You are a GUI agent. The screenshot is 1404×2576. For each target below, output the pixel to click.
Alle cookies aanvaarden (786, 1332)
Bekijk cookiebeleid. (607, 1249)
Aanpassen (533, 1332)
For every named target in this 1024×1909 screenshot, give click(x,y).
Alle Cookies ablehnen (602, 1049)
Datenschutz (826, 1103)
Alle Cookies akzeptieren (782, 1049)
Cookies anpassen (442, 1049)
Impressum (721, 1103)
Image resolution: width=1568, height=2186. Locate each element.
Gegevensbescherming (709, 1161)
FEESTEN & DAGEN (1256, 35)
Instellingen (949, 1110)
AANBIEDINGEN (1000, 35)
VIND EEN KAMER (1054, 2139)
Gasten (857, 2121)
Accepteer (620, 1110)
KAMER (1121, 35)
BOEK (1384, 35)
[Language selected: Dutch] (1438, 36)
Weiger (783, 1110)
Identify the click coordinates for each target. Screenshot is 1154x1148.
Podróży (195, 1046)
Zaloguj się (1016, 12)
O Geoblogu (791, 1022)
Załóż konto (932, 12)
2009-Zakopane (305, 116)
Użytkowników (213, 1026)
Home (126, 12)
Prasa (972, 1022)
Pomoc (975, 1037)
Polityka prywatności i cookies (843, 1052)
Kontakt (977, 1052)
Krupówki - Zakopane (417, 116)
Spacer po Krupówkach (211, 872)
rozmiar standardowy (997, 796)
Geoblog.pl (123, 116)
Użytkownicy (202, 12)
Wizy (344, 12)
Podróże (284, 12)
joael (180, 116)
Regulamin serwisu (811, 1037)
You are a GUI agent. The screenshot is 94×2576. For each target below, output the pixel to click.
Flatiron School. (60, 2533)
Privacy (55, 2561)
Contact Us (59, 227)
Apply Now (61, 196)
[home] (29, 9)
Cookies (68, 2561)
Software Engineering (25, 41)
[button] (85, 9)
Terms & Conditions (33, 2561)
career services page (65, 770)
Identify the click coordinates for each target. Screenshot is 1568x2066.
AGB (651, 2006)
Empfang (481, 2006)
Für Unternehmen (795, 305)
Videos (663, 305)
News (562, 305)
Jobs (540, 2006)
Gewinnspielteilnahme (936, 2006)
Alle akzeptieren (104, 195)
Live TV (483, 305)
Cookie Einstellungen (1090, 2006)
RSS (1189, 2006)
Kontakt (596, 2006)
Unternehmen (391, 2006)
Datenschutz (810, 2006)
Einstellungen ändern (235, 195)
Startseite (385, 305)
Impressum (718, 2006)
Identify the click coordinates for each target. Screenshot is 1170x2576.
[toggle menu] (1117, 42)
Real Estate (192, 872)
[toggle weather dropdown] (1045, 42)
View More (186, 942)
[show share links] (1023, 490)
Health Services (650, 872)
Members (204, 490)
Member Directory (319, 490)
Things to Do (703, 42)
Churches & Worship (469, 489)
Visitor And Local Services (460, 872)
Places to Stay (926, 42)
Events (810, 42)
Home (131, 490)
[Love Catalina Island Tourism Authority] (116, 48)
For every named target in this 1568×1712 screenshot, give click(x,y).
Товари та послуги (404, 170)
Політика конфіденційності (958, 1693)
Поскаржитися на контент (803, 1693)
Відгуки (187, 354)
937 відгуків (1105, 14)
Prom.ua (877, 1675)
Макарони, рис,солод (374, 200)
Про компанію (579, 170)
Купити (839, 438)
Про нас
◆ ◆ ◆ ◆ ◆ ◆ ◆
INSTRUCTION
Reproduce all of the records above line for line, changing nothing.

FINISHED TASK
You are a GUI agent. The screenshot is 1404×2576. For each target below, output the pixel to click.
Alle cookies aanvaarden (786, 1332)
Bekijk cookiebeleid. (607, 1249)
Aanpassen (533, 1332)
For every named target in this 1024×1909 screenshot, give click(x,y).
Alle Cookies ablehnen (602, 1049)
Datenschutz (826, 1103)
Alle Cookies akzeptieren (782, 1049)
Cookies anpassen (442, 1049)
Impressum (721, 1103)
Image resolution: width=1568, height=2186. Locate each element.
Gegevensbescherming (709, 1161)
FEESTEN & DAGEN (1256, 35)
Instellingen (949, 1110)
AANBIEDINGEN (1000, 35)
VIND EEN KAMER (1054, 2139)
Gasten (857, 2121)
Accepteer (620, 1110)
KAMER (1121, 35)
BOEK (1384, 35)
[Language selected: Dutch] (1438, 36)
Weiger (783, 1110)
Identify the click coordinates for each target. Screenshot is 1154x1148.
Podróży (195, 1046)
Zaloguj się (1016, 12)
O Geoblogu (791, 1022)
Załóż konto (932, 12)
2009-Zakopane (305, 116)
Użytkowników (213, 1026)
Home (126, 12)
Prasa (972, 1022)
Pomoc (975, 1037)
Polityka prywatności i cookies (843, 1052)
Kontakt (977, 1052)
Krupówki - Zakopane (417, 116)
Spacer po Krupówkach (211, 872)
rozmiar standardowy (997, 796)
Geoblog.pl (123, 116)
Użytkownicy (202, 12)
Wizy (344, 12)
Podróże (284, 12)
joael (180, 116)
Regulamin serwisu (811, 1037)
You are a GUI agent. The screenshot is 94×2576. For each target below, output the pixel to click.
Flatiron School. (60, 2533)
Privacy (55, 2561)
Contact Us (59, 227)
Apply Now (61, 196)
[home] (29, 9)
Cookies (68, 2561)
Software Engineering (25, 41)
[button] (85, 9)
Terms & Conditions (33, 2561)
career services page (65, 770)
Identify the click coordinates for each target. Screenshot is 1568x2066.
AGB (651, 2006)
Empfang (481, 2006)
Für Unternehmen (795, 305)
Videos (663, 305)
News (562, 305)
Jobs (540, 2006)
Gewinnspielteilnahme (936, 2006)
Alle akzeptieren (104, 195)
Live TV (483, 305)
Cookie Einstellungen (1090, 2006)
RSS (1189, 2006)
Kontakt (596, 2006)
Unternehmen (391, 2006)
Datenschutz (810, 2006)
Einstellungen ändern (235, 195)
Startseite (385, 305)
Impressum (718, 2006)
Identify the click coordinates for each target. Screenshot is 1170x2576.
[toggle menu] (1117, 42)
Real Estate (192, 872)
[toggle weather dropdown] (1045, 42)
View More (186, 942)
[show share links] (1023, 490)
Health Services (650, 872)
Members (204, 490)
Member Directory (319, 490)
Things to Do (703, 42)
Churches & Worship (469, 489)
Visitor And Local Services (460, 872)
Places to Stay (926, 42)
Events (810, 42)
Home (131, 490)
[Love Catalina Island Tourism Authority] (116, 48)
For every named target in this 1568×1712 screenshot, give click(x,y).
Товари та послуги (404, 170)
Політика конфіденційності (958, 1693)
Поскаржитися на контент (803, 1693)
Відгуки (187, 354)
937 відгуків (1105, 14)
Prom.ua (877, 1675)
Макарони, рис,солод (374, 200)
Про компанію (579, 170)
Купити (839, 438)
Про нас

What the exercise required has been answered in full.